Classical hypogonadism (also referred to as “organic” hypogonadism) is caused by a congenital, structural, or destructive disorder that results in permanent hypothalamic, pituitary, or testicular dysfunction (primary or secondary hypogonadism). Classical causes of hypogonadism include Klinefelter syndrome (KS), cryptorchidism, some types of cancer chemotherapy, radiation to the testes, trauma, torsion, infectious orchitis, HIV infection, anorchia syndrome, and myotonic dystrophy. The prevalence of classical causes of hypogonadism is very low, around 6% of men with low testosterone.

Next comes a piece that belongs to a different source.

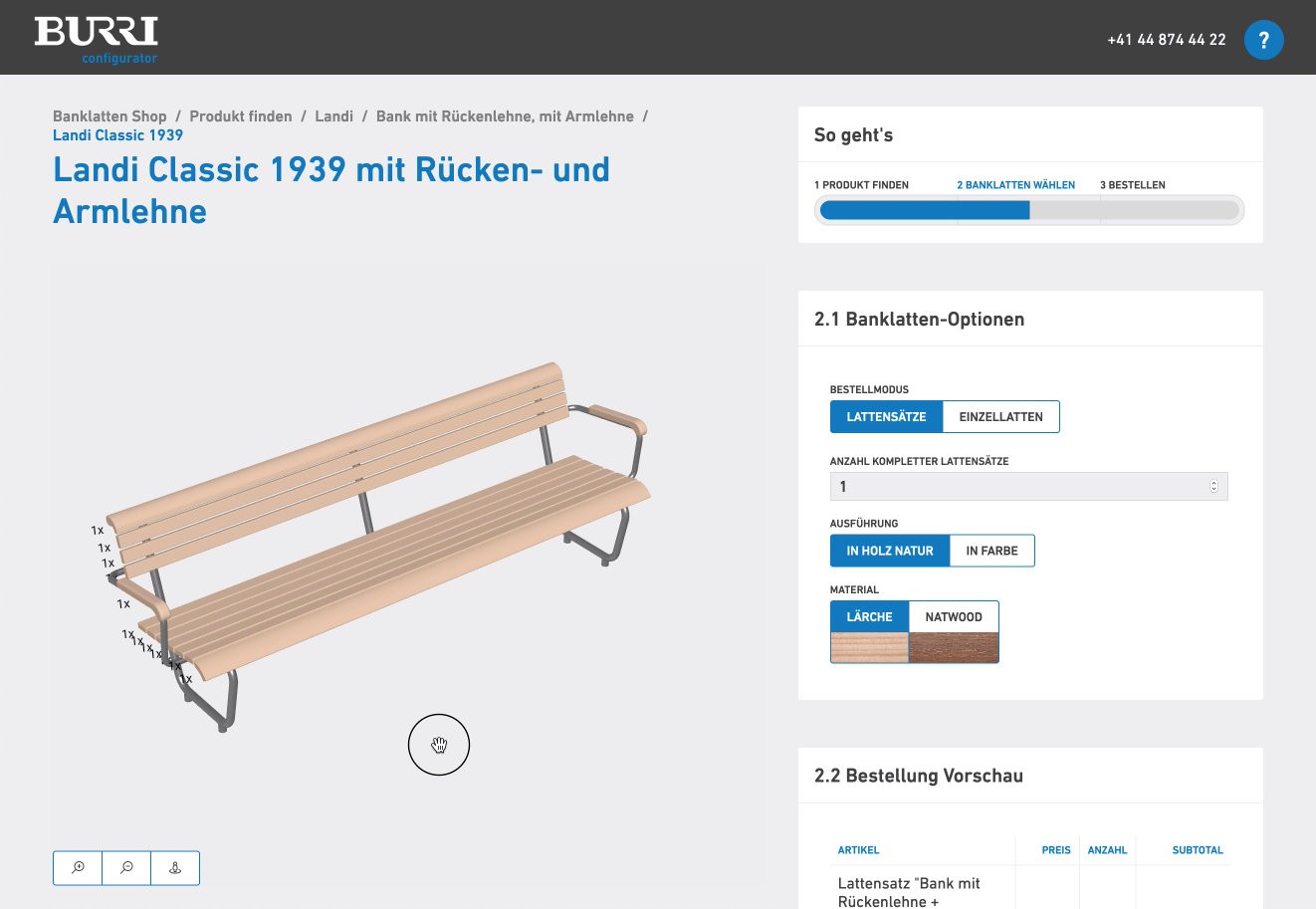
Task: Click the Lärche material button
Action: point(869,617)
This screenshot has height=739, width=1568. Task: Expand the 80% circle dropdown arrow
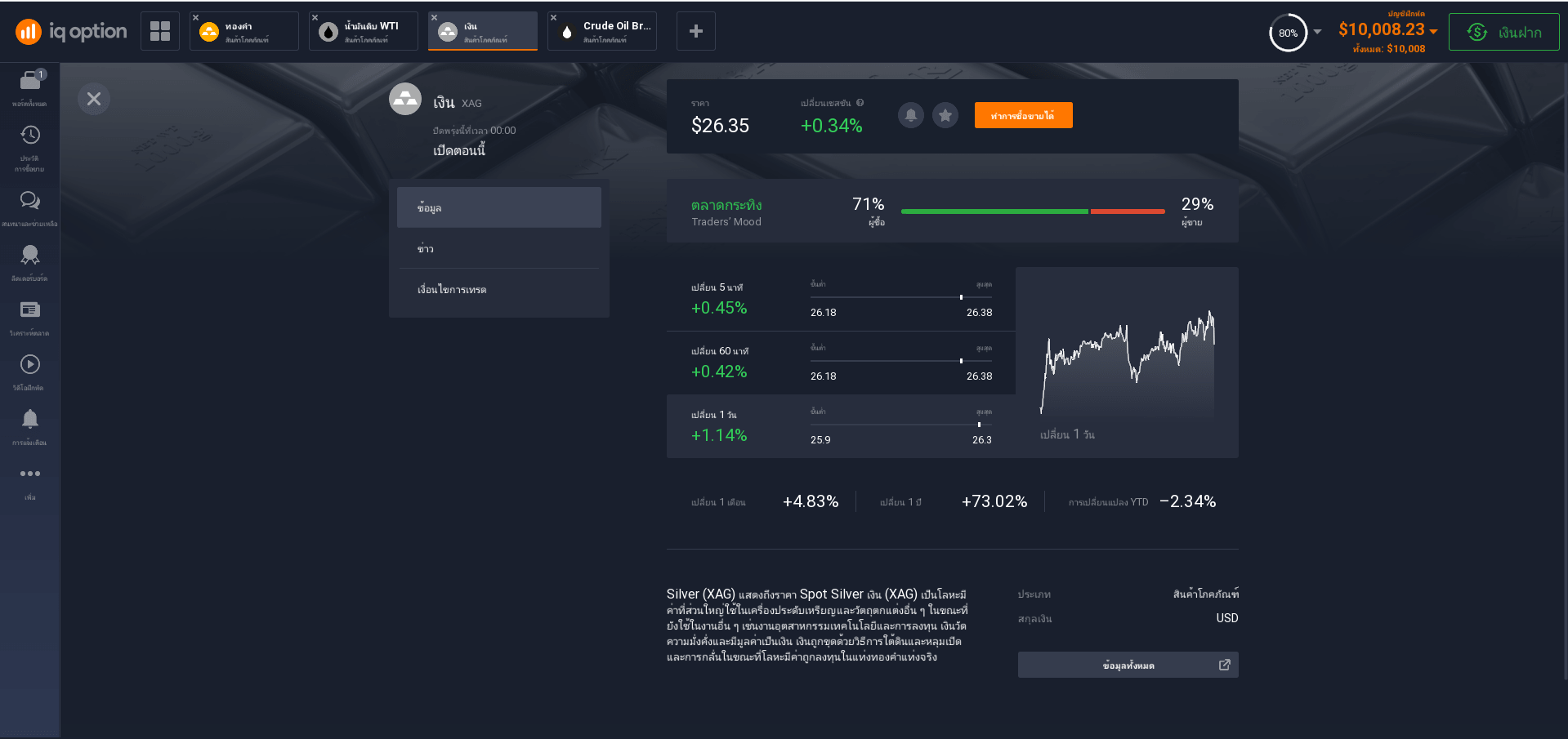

In contrast, non-classical hypogonadism (also referred to as “functional hypogonadism”) is caused by conditions that suppress gonadotropin and testosterone levels but that are potentially reversible with treatment of the underlying etiology. Non-classical causes of hypogonadism include obesity, type 2 diabetes, metabolic syndrome, opioids, renal failure, COPD, HIV/AIDS. With the epidemic of obesity, type 2 diabetes, metabolic syndrome it is not surprising that the vast majority of men with low testosterone – 94% - have functional hypogonadism.
Considering the wide-ranging benefits of testosterone therapy in men with low testosterone, hypogonadism should be treated regardless of the underlying cause.